Wednesday, May 29, 2013

Pre-Man-Fast/ Cutting Ties


With these few days before the start of the man-fast, I am cutting ties with guys that I was talking to. This is not a good part of the fast. I know that it is going to piss some people off and hurt others; that is not my intention. I don’t want to hurt anyone but I am tired of hurting myself. I can’t do this anymore. Although it’s not a fun part, I must proceed.

First, I am deleting my “MeetMe” account tonight. The original point of the site was to meet people that live in your area. That quickly turned into a flirting/ perverted site for some people. I used it in search of friends, but got a number of creepy messages from lonely old men. EW. I did a decent job of blowing those guys off, however I believe that the site would be a distraction in my mission. Therefore, it is gone.

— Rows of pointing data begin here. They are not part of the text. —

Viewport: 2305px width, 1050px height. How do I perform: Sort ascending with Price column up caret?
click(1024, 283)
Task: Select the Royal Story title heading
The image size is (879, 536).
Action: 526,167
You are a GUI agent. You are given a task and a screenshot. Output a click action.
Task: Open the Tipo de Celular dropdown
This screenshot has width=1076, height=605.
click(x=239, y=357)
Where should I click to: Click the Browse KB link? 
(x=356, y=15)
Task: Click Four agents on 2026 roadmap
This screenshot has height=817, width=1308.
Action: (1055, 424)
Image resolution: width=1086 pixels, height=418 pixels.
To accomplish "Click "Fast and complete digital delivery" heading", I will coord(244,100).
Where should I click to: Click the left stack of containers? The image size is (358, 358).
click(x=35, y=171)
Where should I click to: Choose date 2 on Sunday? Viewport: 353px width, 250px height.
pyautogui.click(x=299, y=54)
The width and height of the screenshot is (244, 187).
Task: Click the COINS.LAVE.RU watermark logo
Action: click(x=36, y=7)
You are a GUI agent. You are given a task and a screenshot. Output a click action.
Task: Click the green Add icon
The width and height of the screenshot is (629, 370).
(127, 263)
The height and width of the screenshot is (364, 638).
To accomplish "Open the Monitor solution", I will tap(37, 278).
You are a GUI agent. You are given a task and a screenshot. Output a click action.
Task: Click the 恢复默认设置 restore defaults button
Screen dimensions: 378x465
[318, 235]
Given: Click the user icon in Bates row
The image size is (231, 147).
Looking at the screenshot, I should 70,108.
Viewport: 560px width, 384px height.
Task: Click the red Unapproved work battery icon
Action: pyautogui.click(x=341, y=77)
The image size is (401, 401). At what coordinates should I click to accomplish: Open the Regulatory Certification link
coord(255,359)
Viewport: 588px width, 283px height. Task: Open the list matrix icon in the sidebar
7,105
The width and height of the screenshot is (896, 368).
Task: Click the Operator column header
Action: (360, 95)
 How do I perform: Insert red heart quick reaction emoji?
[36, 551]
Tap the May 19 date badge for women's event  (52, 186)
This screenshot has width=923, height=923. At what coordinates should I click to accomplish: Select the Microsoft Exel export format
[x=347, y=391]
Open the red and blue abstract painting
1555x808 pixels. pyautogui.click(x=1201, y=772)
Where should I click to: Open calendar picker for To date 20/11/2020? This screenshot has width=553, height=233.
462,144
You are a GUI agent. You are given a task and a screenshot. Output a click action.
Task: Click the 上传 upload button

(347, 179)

Second, I talked to a friend who was interested in me. I did not feel the same and tried to tell him I just wanted to be friends for the beginning but apparently he could not get that hint. I had to finally lay down the law and just say, I’m going on a fast and it is not going to happen between us. He was hurt. I feel really bad. I gave him the option of being friends but he said that he didn’t know if he could hang out as just friends. I completely understand where he is coming from.

Third, and lastly, I need to end any flirting that has been happening lately. In response to a flirty text from someone I had been talking to, I stated nicely that I just wanted to be friends for a while. His response was, “K what the fuck?” I felt a little bad but I had to let him know that it had to stop.

I needed to cut ties with everyone I was connected to. The first step in freedom is cutting the chains. May be a little uncomfortable but it needs to be done. I suppose this is a good way to figure out who really wants to be my friend, and who just sees me as a set of legs.